5. The registrant's other certifying officers and I have disclosed, based on
our most recent evaluation of internal control over financial reporting, to
the registrant's auditors and the audit committee of the registrant's board
of directors (or persons performing the equivalent functions):

(a) All significant deficiencies and material weaknesses in the design or
operation of internal control over financial reporting which are
reasonably likely to adversely affect the registrant's ability to
record, process, summarize and report financial information; and

(b) Any fraud, whether or not material, that involves management or other
employees who have a significant role in the registrant's internal
control over financial reporting.

Date: November 8, 2005 /s/ James H. Dorton
------------------ --------------------------
James H. Dorton
Chief Financial Officer
Exhibit 32.1


CERTIFICATION OF CHIEF EXECUTIVE OFFICER PURSUANT
TO SECTION 906 OF THE SARBANES-OXLEY ACT OF 2002

In connection with the Quarterly Report of NN, Inc. (the "Company") on Form 10-Q
for the interim period ended September 30, 2005, as filed with the Securities
and Exchange Commission on the date hereof (the "Report"), the undersigned, in
the capacity and date indicated below, hereby certifies pursuant to 18 U.S.C.
ss.1350, as adopted pursuant to ss.906 of the Sarbanes-Oxley Act of 2002, that,
to my knowledge: (1) The Report fully complies with the requirements of Section
13(a) or 15(d) of the Securities Exchange Act of 1934, and (2) The information
contained in the Report fairly presents, in all material respects, the financial
condition and results of operations of the Company.

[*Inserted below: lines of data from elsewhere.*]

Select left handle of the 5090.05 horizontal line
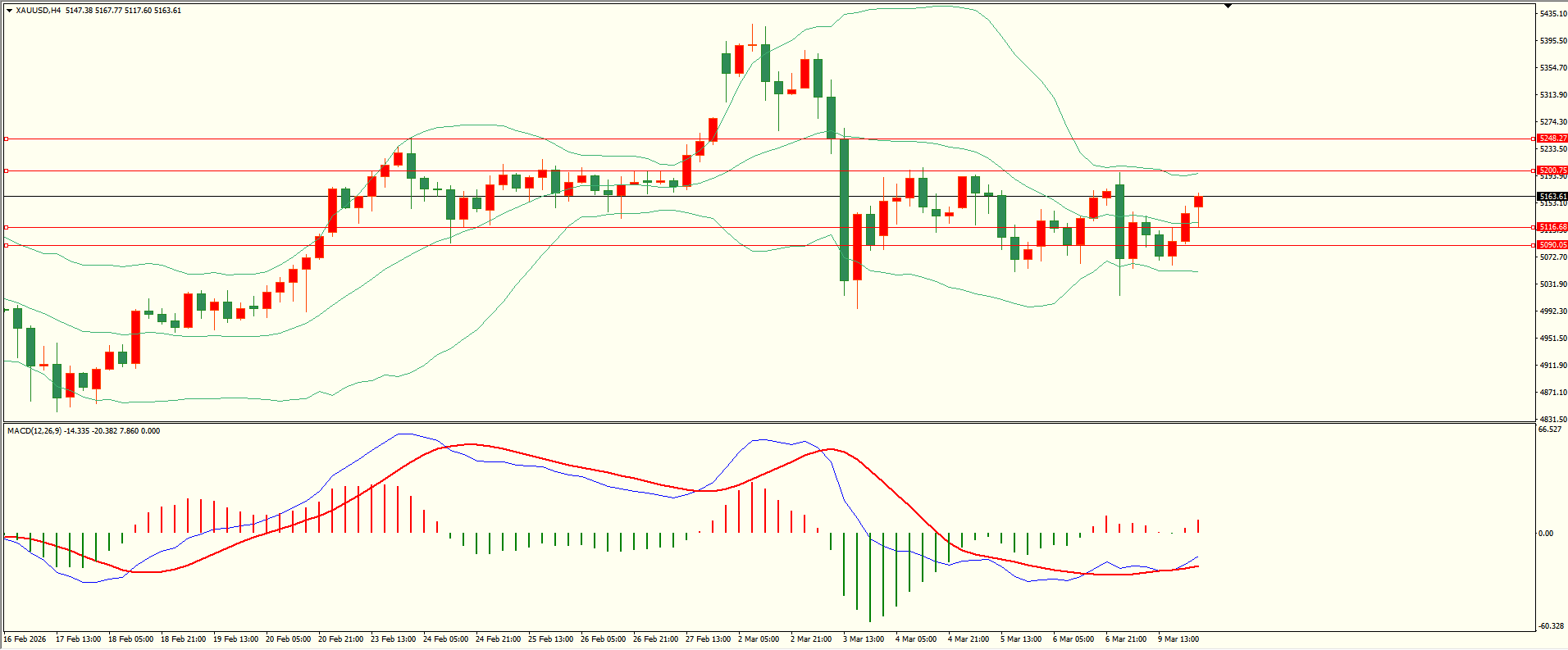This screenshot has width=1568, height=650. (x=7, y=245)
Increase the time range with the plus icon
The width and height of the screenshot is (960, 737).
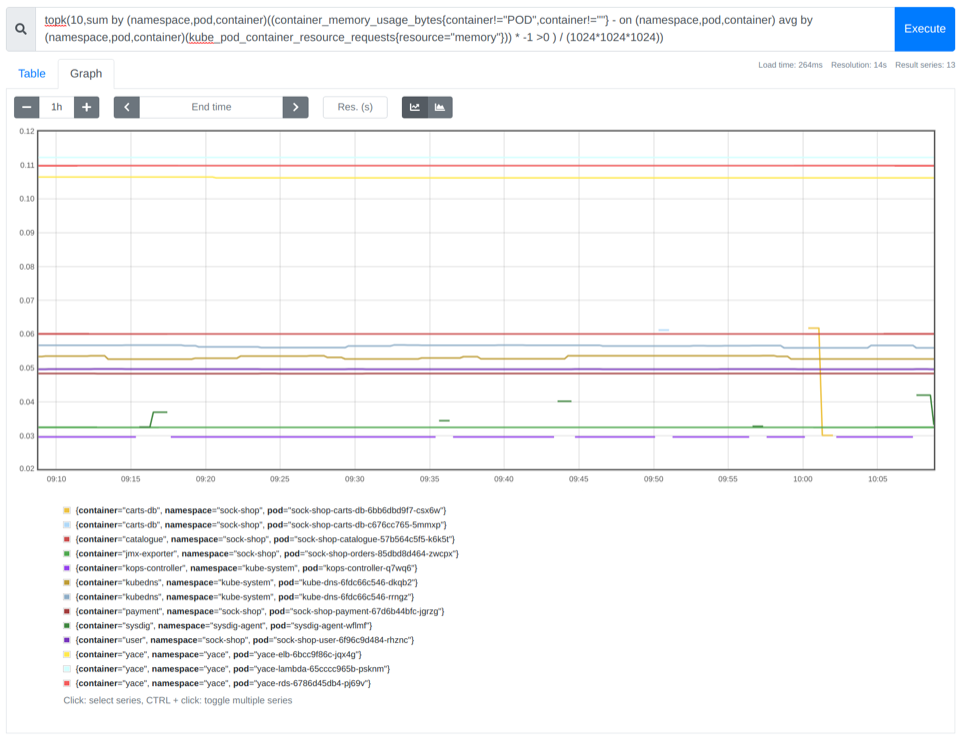pos(86,106)
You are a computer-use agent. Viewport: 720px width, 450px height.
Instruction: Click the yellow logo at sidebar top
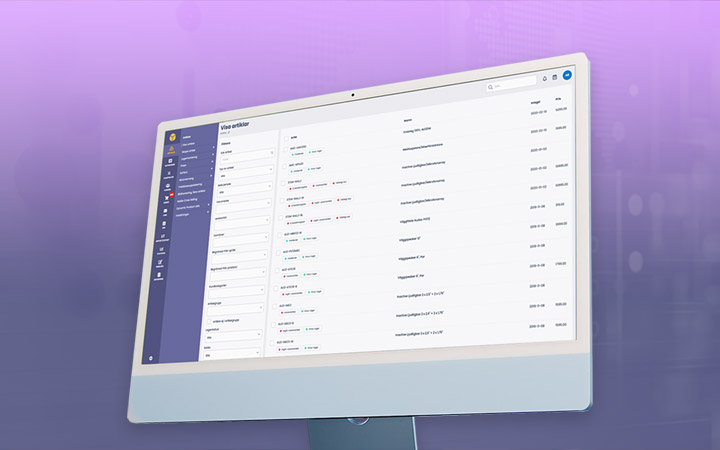pos(171,137)
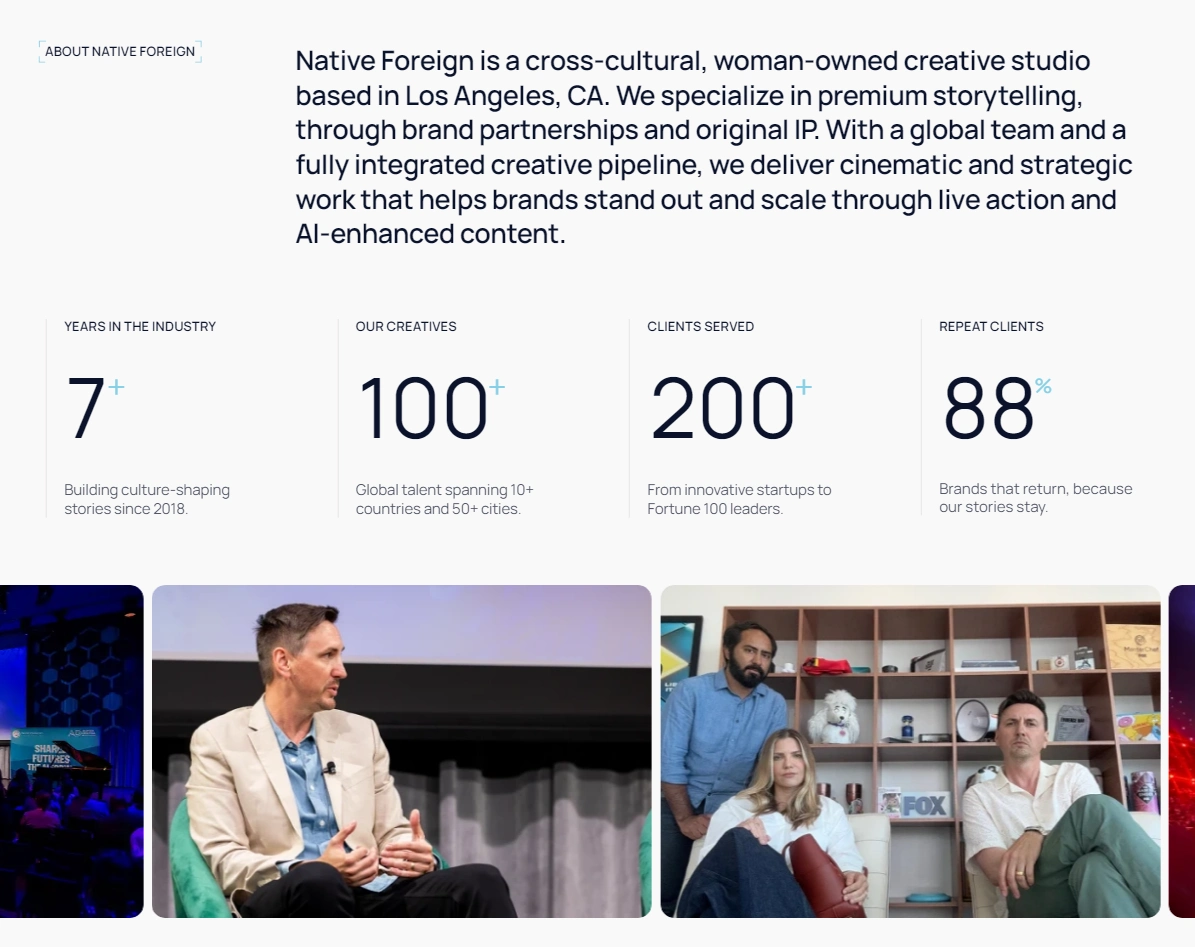Click the ABOUT NATIVE FOREIGN label
1195x947 pixels.
pyautogui.click(x=119, y=51)
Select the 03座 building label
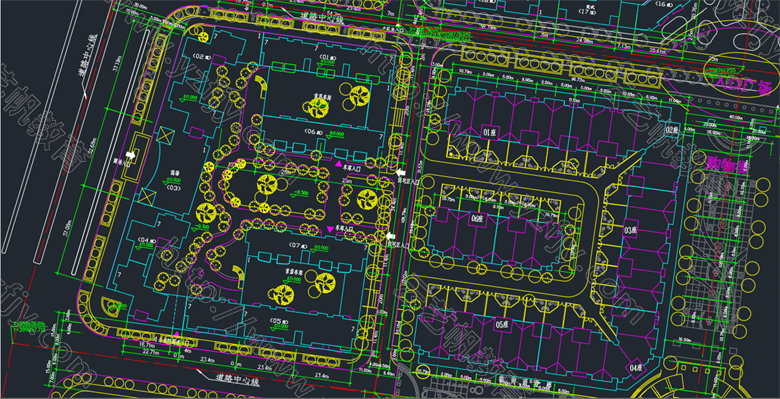 [x=630, y=230]
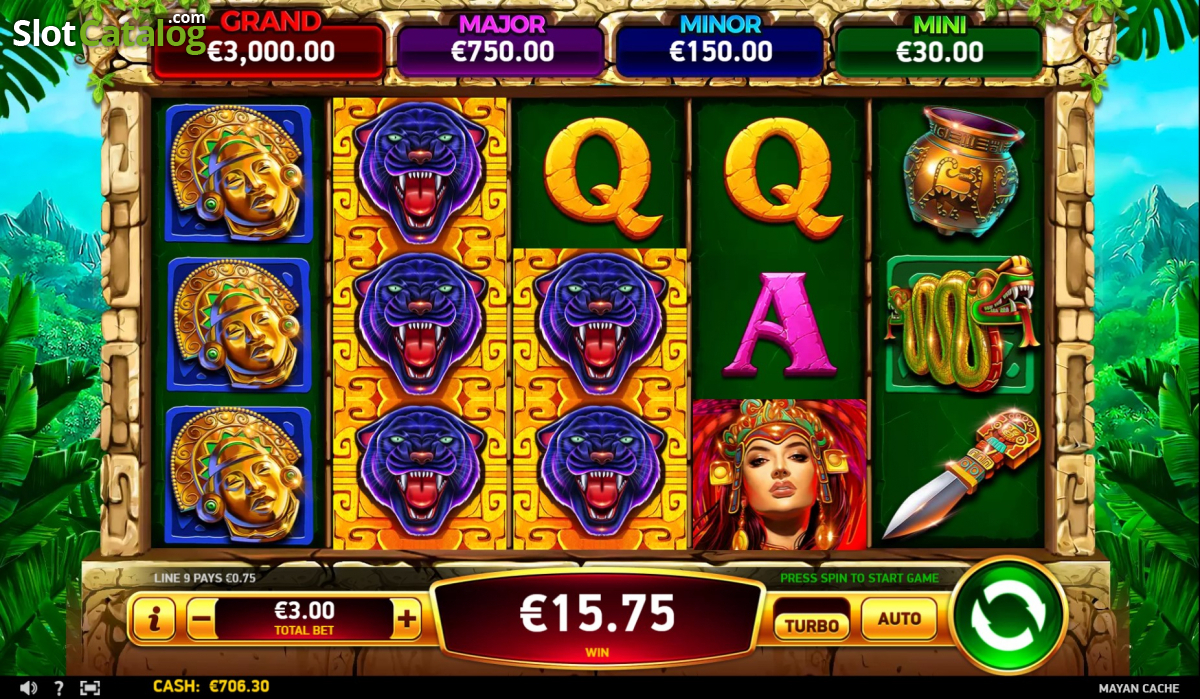The width and height of the screenshot is (1200, 699).
Task: Click the Mayan queen symbol
Action: pos(779,474)
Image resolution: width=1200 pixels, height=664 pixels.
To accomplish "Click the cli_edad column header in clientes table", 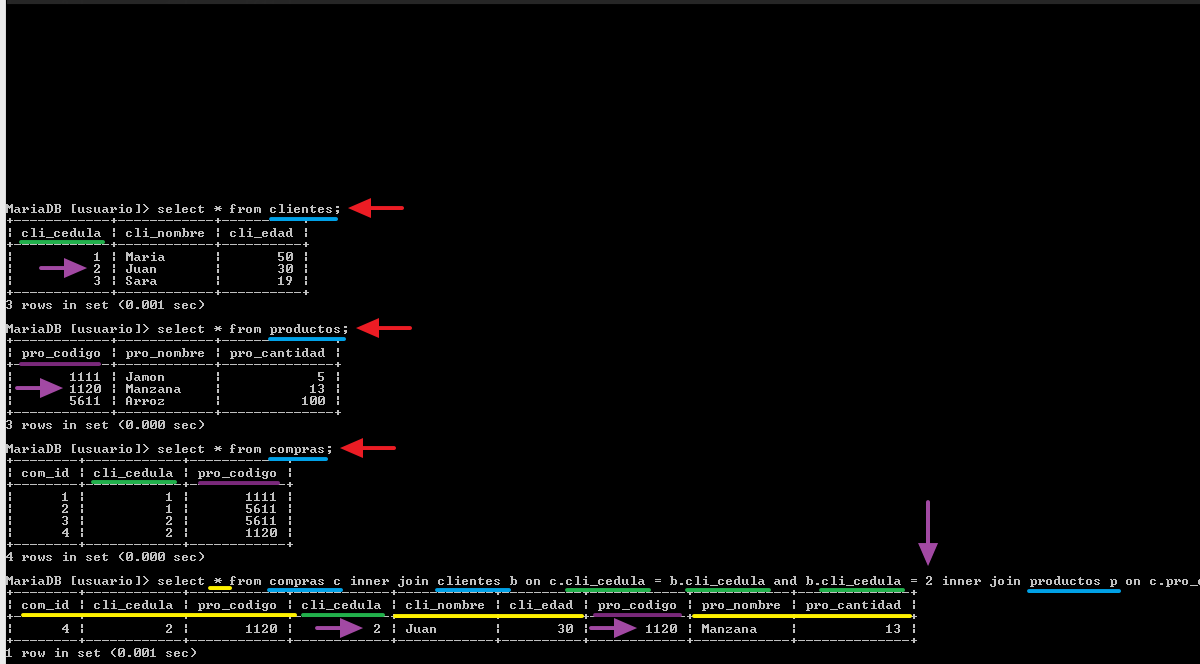I will [261, 233].
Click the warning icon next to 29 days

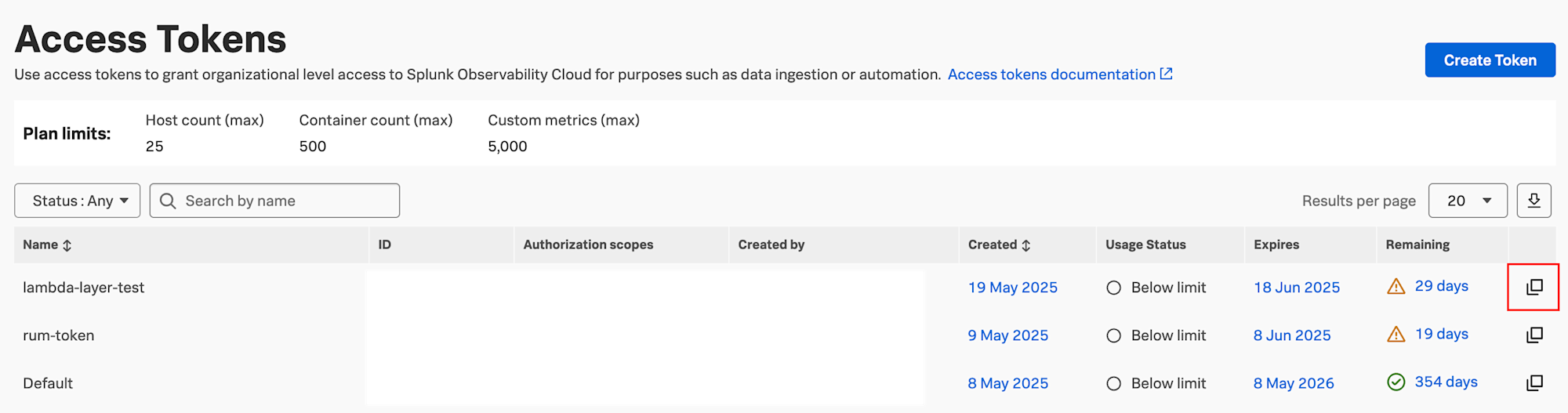pos(1396,287)
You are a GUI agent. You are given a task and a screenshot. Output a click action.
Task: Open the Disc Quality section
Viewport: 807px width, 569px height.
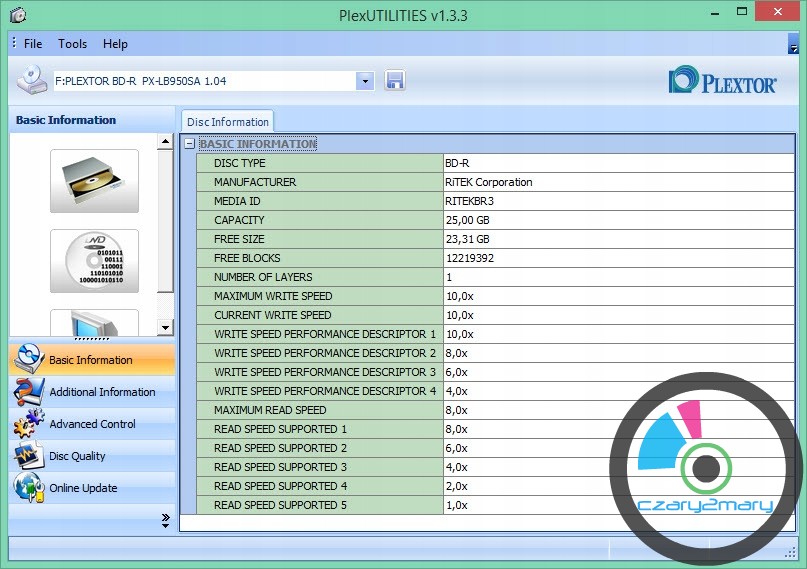(77, 456)
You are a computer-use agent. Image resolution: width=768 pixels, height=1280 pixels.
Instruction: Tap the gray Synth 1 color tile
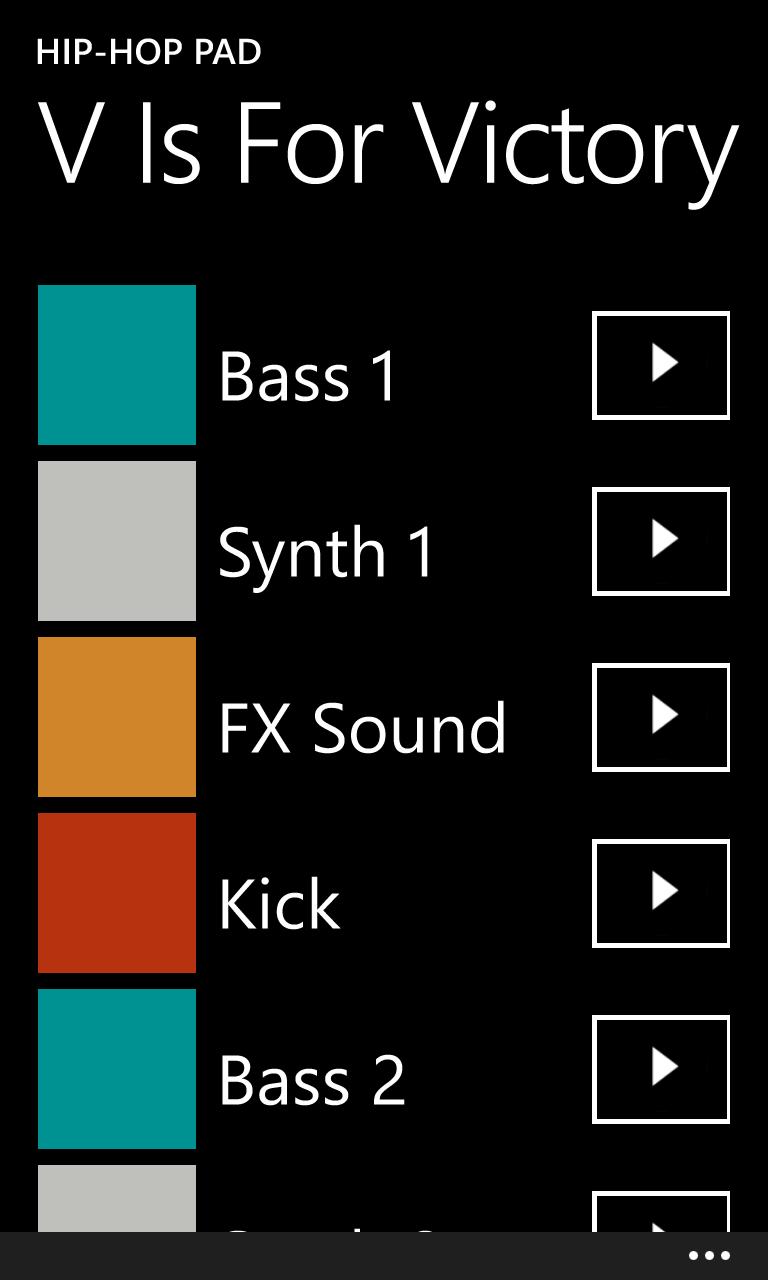click(x=117, y=541)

Date: November 8, 2005 /s/ Roderick R. Baty
------------------ -------------------------
Roderick R. Baty
Chairman, President and Chief
Executive Officer


[A signed original of this written statement required by Section 906 has been
provided to NN, Inc. and will be retained by NN, Inc. and furnished to the
Securities and Exchange Commission or its staff upon request.]
Exhibit 32.2


CERTIFICATION OF CHIEF FINANCIAL OFFICER PURSUANT
TO SECTION 906 OF THE SARBANES-OXLEY ACT OF 2002

In connection with the Quarterly Report of NN, Inc. (the "Company") on Form 10-Q
for the interim period ended September 30, 2005, as filed with the Securities
and Exchange Commission on the date hereof (the "Report"), the undersigned, in
the capacity and date indicated below, hereby certifies pursuant to 18 U.S.C.
ss.1350, as adopted pursuant to ss.906 of the Sarbanes-Oxley Act of 2002, that,
to my knowledge: (1) The Report fully complies with the requirements of Section
13(a) or 15(d) of the Securities Exchange Act of 1934, and (2) The information
contained in the Report fairly presents, in all material respects, the financial
condition and results of operations of the Company.


Date: November 8, 2005 /s/ James H. Dorton
-------------------- ---------------------------
James H. Dorton
Chief Financial Officer

[A signed original of this written statement required by Section 906 has been
provided to NN, Inc. and will be retained by NN, Inc. and furnished to the
Securities and Exchange Commission or its staff upon request.]